1. Most people agree that the TH Arena is a good thing but then again, most have concerns about its viability. Some say that TH is a good money manager and businessman. I think he has had no time really to devote to look after his businesses. Its possible his family and other confidantes do this for him. So basically, he has to trust that a close circle of people are with him in this venture.
2. It doesn't matter how wealthy he or his family is. This sort of venture can very quickly make you bankrupt if you dont know exactly what you are doing. No one wants to see that hapen to TH.
3. He needs to pull in professionals from various disciplines to make this a viable long-term project. Finance; Management; Maintenance; Public Relations, Physical trainers, diet advisors, physiotherapists, coaches, guest lecturers, motivational leaders etc to name a few. Professionals will want money.
4. He needs to establish a network of talent-scouts all over the country. These people have to be provided very clear briefs on what to look for, and where. These are the people who will "feed the funnel" with the prospects, who will then be filtered through a process of elimination. Without this system, the Arena will be a non-starter insofar as his vision is concerned.
5. He will need to esablish a very comprehensive gym for strength training, with full-time accredited trainers who work in conjunction with the coaches and dietary professionals.
6. He will preferably need to establish a separate place for high-altitude training for the high-performance students. In the long run this will pay dividends in terms of performance. The benefits of this kind of approach are tremendous. Maybe the mountainous areas of Java can be used for this purpose. It also lends variance and freshness to the program.
7. He must get big corporate-style businesses interested. Not family-run businesses, preferably. Partonage and sponsorship is more than just about the money. The partnerships have many advantageous side-effects.
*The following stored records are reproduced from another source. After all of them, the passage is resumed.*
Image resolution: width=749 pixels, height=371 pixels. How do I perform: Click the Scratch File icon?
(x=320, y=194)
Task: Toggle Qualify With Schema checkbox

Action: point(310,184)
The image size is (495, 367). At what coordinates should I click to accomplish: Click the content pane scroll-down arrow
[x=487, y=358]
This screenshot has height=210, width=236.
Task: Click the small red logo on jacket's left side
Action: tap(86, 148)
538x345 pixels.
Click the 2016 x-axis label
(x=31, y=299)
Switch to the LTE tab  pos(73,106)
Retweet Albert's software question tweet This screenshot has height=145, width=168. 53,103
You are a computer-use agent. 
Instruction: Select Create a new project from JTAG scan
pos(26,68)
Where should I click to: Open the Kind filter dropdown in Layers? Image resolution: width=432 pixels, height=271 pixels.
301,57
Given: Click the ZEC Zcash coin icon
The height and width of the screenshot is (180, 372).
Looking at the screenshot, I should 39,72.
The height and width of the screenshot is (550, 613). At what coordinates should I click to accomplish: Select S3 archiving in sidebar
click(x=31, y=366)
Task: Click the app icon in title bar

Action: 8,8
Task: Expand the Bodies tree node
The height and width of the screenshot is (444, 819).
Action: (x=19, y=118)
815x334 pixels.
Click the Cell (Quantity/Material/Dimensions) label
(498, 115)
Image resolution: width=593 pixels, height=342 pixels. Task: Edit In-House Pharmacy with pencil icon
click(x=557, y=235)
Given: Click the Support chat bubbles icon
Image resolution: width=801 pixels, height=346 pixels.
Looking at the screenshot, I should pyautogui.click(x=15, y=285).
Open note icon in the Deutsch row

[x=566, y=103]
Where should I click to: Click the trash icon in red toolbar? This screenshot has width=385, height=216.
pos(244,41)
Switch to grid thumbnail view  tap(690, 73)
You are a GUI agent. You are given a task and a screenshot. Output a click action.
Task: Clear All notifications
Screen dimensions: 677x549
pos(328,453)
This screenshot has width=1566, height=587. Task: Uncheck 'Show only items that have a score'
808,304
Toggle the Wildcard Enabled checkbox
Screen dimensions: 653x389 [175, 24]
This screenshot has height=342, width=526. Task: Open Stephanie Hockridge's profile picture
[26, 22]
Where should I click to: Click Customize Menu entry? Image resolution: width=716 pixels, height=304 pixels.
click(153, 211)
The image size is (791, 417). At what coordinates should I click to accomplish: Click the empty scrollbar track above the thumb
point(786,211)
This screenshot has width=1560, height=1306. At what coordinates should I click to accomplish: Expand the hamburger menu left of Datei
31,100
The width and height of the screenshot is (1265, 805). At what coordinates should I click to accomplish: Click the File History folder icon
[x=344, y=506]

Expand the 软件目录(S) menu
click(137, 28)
8. Finally, right here on BC. What about the influential Indonesian expats who are badminton fanatics? Do they want to do something for this project? Can they contact TH and offer their inputs? It could be in many forms: cash; technical knowledge; management skills; professional advise; endowments; scholarships; etc.
What has prompted this post? I could be dead wrong but I have this sinking feeling that Indonesian badminton at the highest levels, has no real depth left at all. Alas, there is no second line with the potential and real capability to step up and become world-beaters in the next 2 years. The associations seem to churning out a lot of mediocre players, but none with star potential. If it continues to go this way, it would be like a disaster waiting to happen. I hope and pray I am wrong.
OK, go ahead now. Slam me.
Licin liked this post
09-09-2010, 09:46 PM #89
don't worry, cobalt, taufik only needs to be around the arena
it will work just like magic, believe me
of course the financial side he needs to be careful.
with his vast experiences, skills and knowledge of badminton
if he can pass them down,
in no time we would be able to see many mini-taufik!
09-20-2010, 08:45 PM #90
09-20-2010, 08:52 PM #91
09-20-2010, 10:19 PM #92
02-21-2011, 10:44 PM #93
Taufik Hidayat's Badminton School
Not much news have been received from Taufik Hidayat's Badminton School.
Has any Indonesian BCer attended the coaching there?
03-15-2012, 09:04 AM #94
Mr Norak liked this post
03-15-2012, 09:47 AM #95
03-15-2012, 10:17 AM #96
If Alan and Susi can do it, am sure he can.
03-28-2012, 07:28 AM #97
03-28-2012, 09:18 PM #98
TH Arena will be officially open around Indonesia Open Premier...LCW, Gade, Boonsak so far agreed to attend and play some exhibitions...still waiting for LD to confirm....
Yonex is sponsoring the Arena also....Adrianus ( initially playing for Singapore) has been attached to taufik's camp....Taufik and the gang indeed to look for new talents..
03-28-2012, 10:22 PM #99
03-29-2012, 07:26 AM #100
10-30-2012, 03:35 PM #101
I just came upon this article... it was published almost a year ago, but it still makes for interesting reading!
Remember the Name
Issue 86 November 2011
Everyone knows a sports star’s name when they are at their peak. Ali Khimji speaks to Taufik Hidayat about how to make a mark when you are playing, and how to leave an impression when you retire.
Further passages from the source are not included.